Unlike Buchan, Saskatchewan Queen’s Bench Justice Peter Foley doesn’t believe the answer is a new law.

But he agreed the justice system doesn’t appreciate the problems of those with FASD.

“I do think — unfortunately — that they know that they shouldn’t be doing what they’re doing. But they’re just so susceptible to suggestion or impulse that they do it anyway.”

Foley, who’s also the chairman of the Saskatchewan Review Board, thinks the answer lies in the kind of facility where these people are placed.

He would rather see them in a home environment than a mental hospital or the jail.

“I just think it’s a problem in our society that we seem to be ready to spend thousands of dollars a year to support them in an institution, but not give a fraction of those resources for maintenance in the community,” Foley said.

He used as an example a pair of FASD brothers who spent years in the foster-care system with a woman who treated them as sons and exercised tremendous power over them.

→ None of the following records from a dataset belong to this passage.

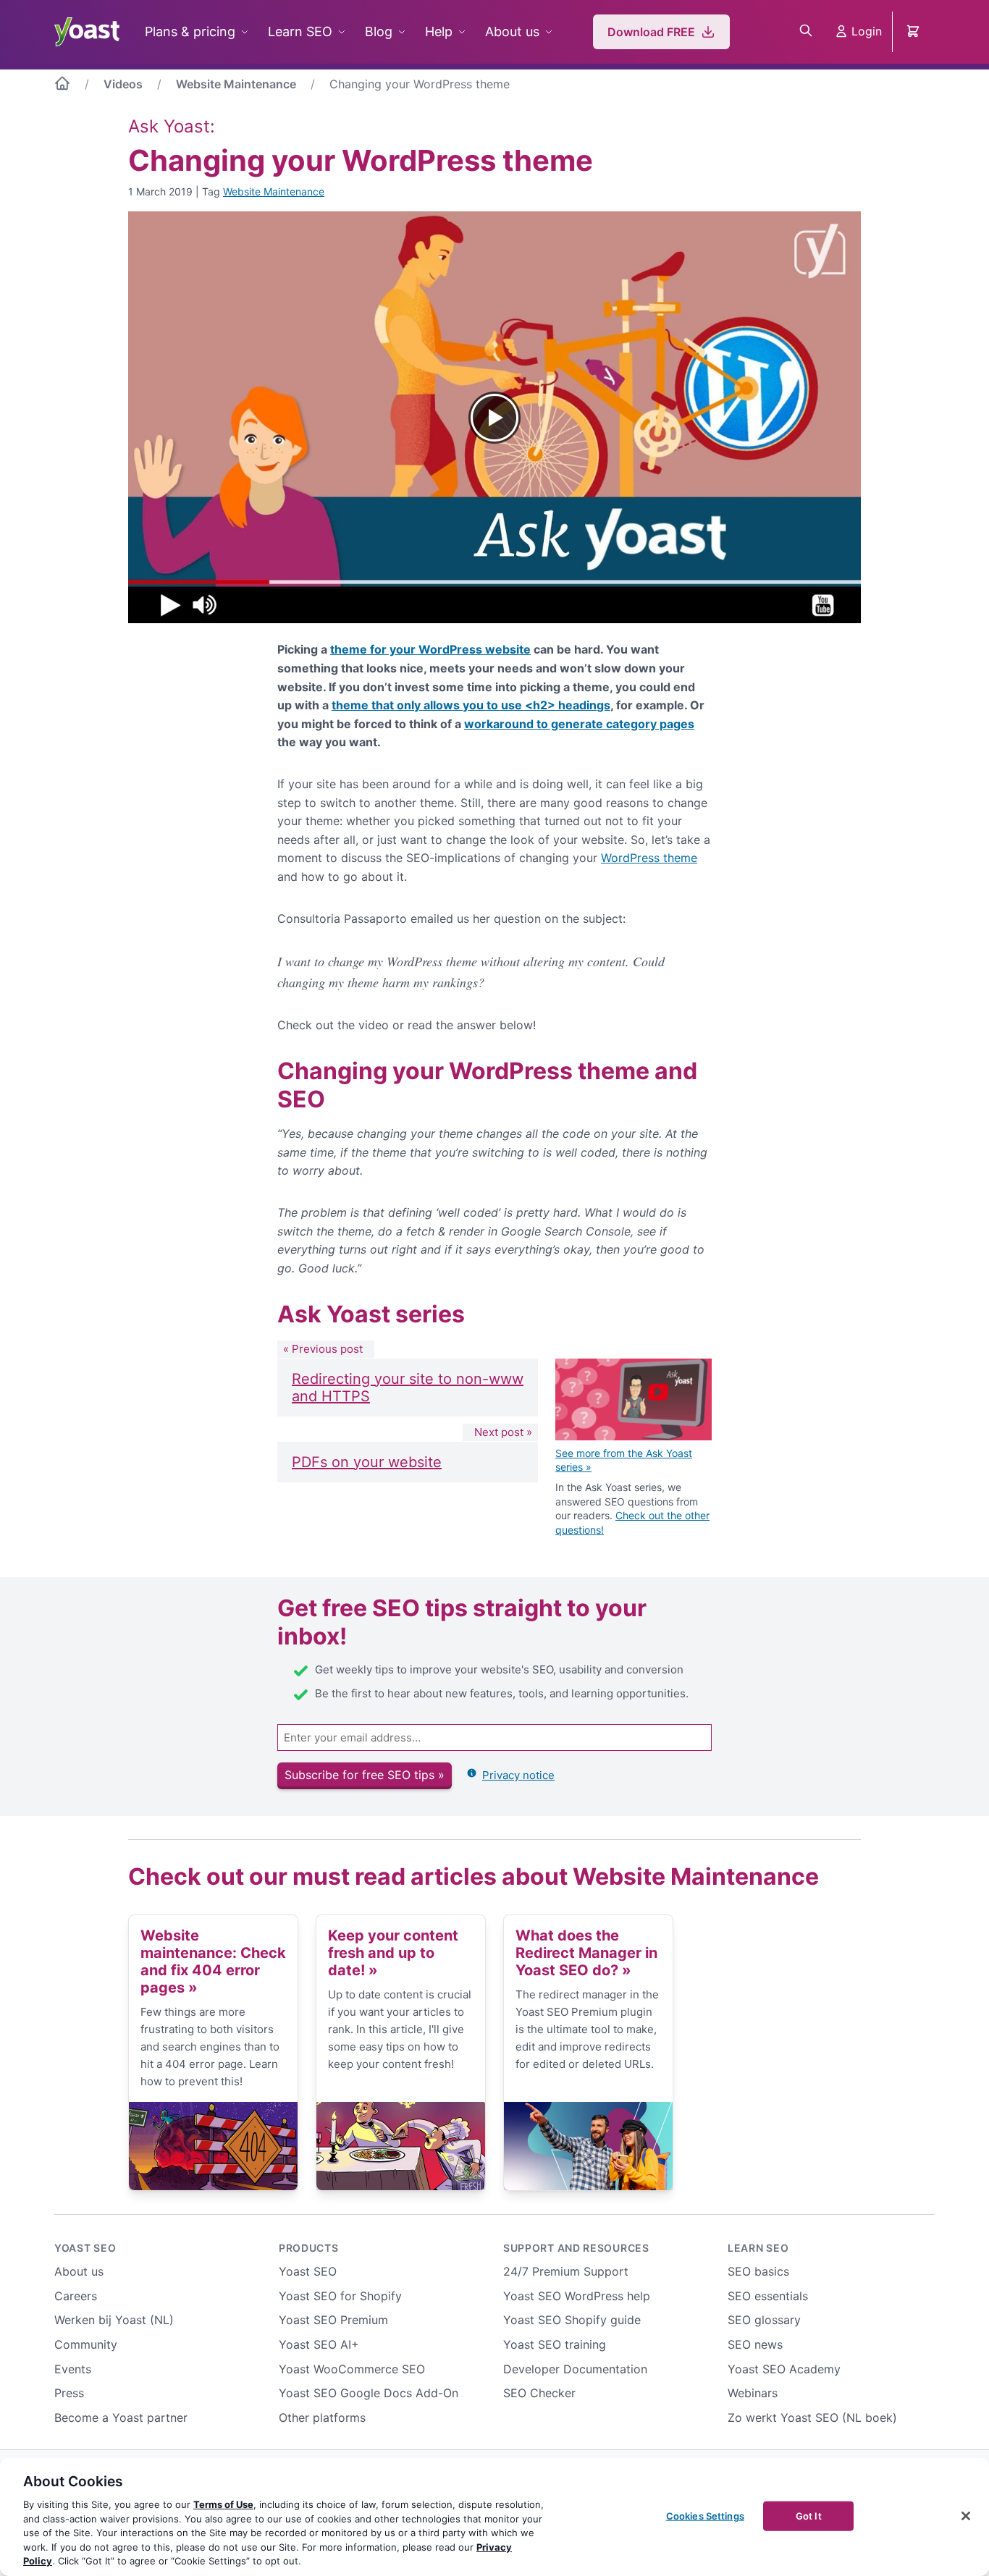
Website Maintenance (236, 84)
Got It (809, 2515)
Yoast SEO (85, 2248)
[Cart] (914, 32)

It was only when the woman couldn’t look after them that the young men got in trouble with the law.

“Certainly my own experience is that (those with FASD) always are going to need this mothering or this control, yet in the right circumstances, they can function in the community.”

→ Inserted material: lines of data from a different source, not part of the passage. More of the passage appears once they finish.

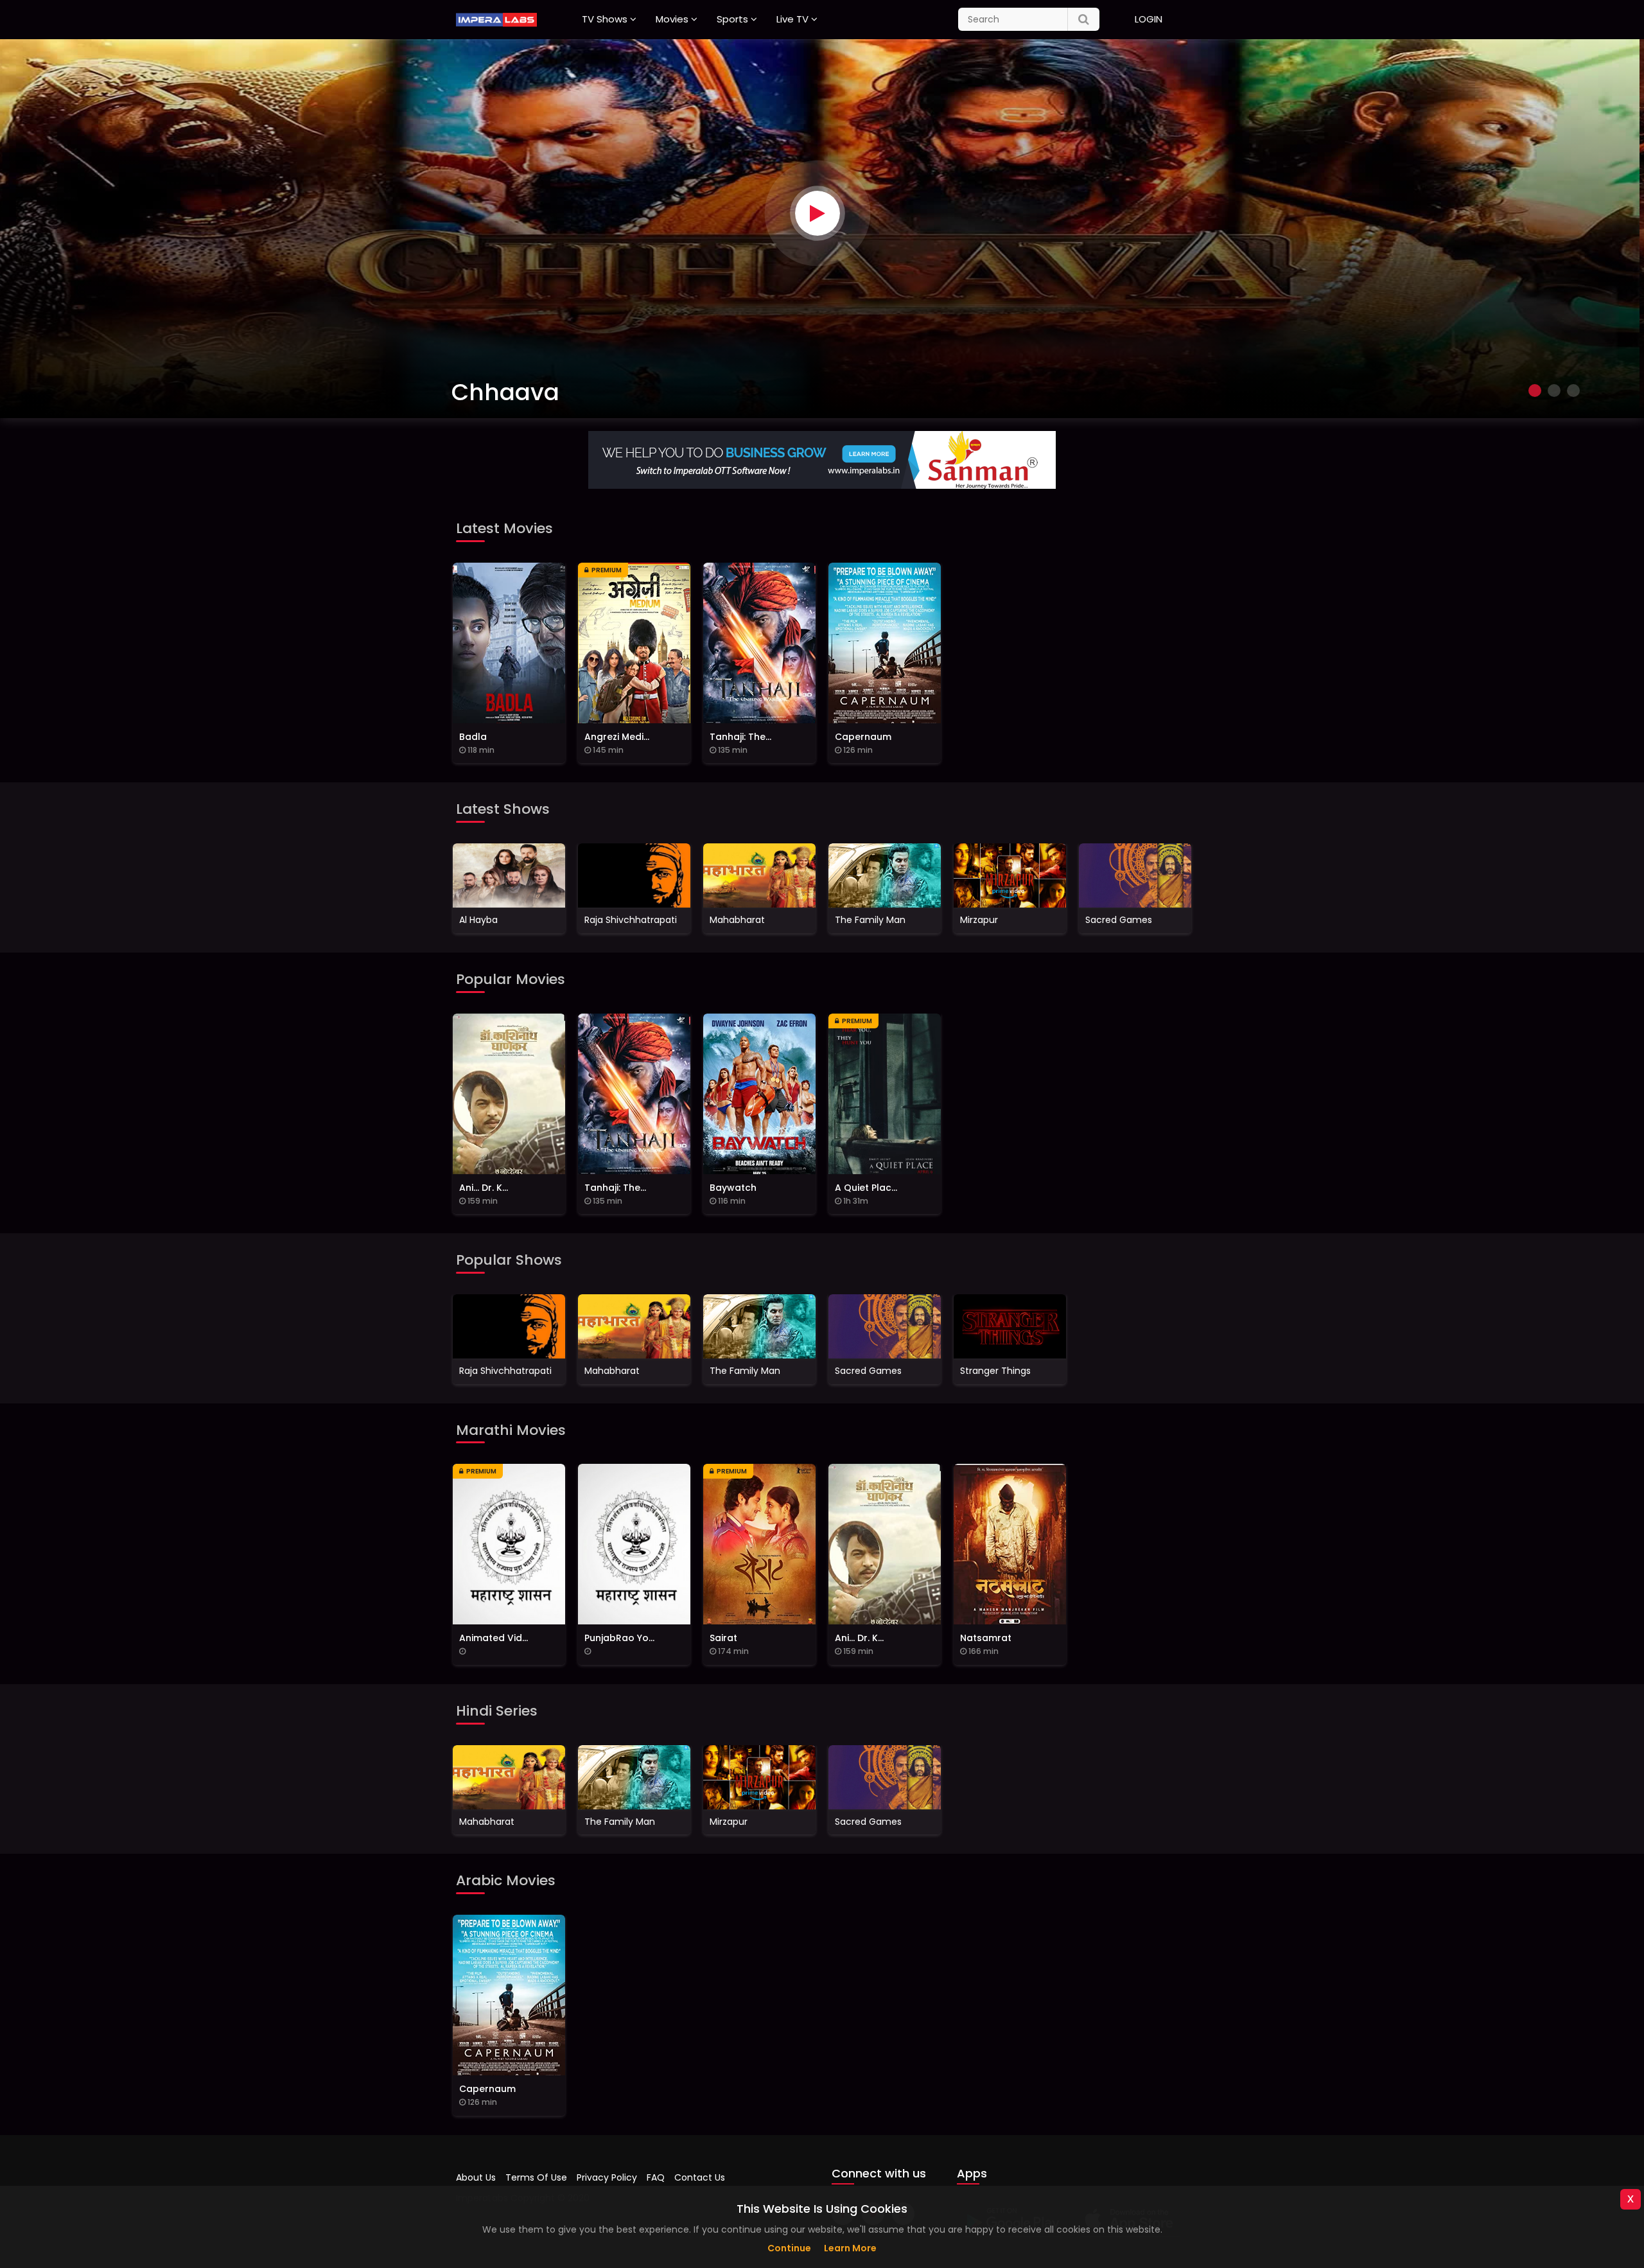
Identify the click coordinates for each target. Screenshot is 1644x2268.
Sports (732, 19)
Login (1148, 19)
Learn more (850, 2248)
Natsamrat (519, 392)
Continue (789, 2248)
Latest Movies (504, 528)
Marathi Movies (511, 1430)
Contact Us (699, 2177)
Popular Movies (510, 979)
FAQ (656, 2177)
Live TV (792, 19)
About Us (476, 2177)
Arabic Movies (505, 1880)
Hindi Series (497, 1711)
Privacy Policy (607, 2177)
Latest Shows (503, 809)
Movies (672, 19)
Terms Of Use (536, 2177)
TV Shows (604, 19)
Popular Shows (509, 1260)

In another instance, he said, a young man with FASD was given a job filling store shelves overnight.

“We’ve seen videos of him being so happy and so productive,” he chuckled. “But he’s always in the charge of his dad — that’s the word they use, but it’s a foster dad.”

Yukon has had people with FASD who have been provided structure and have been manageable in the community as long as the review board’s conditions and prohibitions are in place, Buchan said.

“We’ve got some guys in some very stable situations, but you definitely don’t want to cut them loose and have them walking by the school grounds.”

A Justice Department report released last year noted slightly more than one in 10 youth coming before Canada’s review boards had suspected or confirmed FASD.

About 14 per cent of aboriginal accused going through the review system were also confirmed or suspected FASD diagnosis, compared to .2 per cent of non-aboriginal accused.

The report said those accused with FASD were more likely to be charged with a sexual offence.

Few studies have been done on those with FASD and the law, but one follow-up study on youth and adults in Washington State showed that up to 60 per cent of those diagnosed get in trouble with the law.

Buchan said many Yukon lawyers and judges are good at recognizing those with FASD and lawyers see the review board as something that could help their mentally-disordered client.

“In fact, the board has more power than the criminal courts do,” he said. “We can order the Territorial government, for example, to provide residential placement for this person and stipulate the general requirements.”

Foley acknowledged resources are always in demand, and creating accommodations for those with FASD won’t be easy or cheap.

“I guess we could always increase the tax on alcohol to pay for the things that result out of the alcohol,” he ventured.

“I really don’t know what the solution is. Certainly, I don’t think it’s institutionalization.”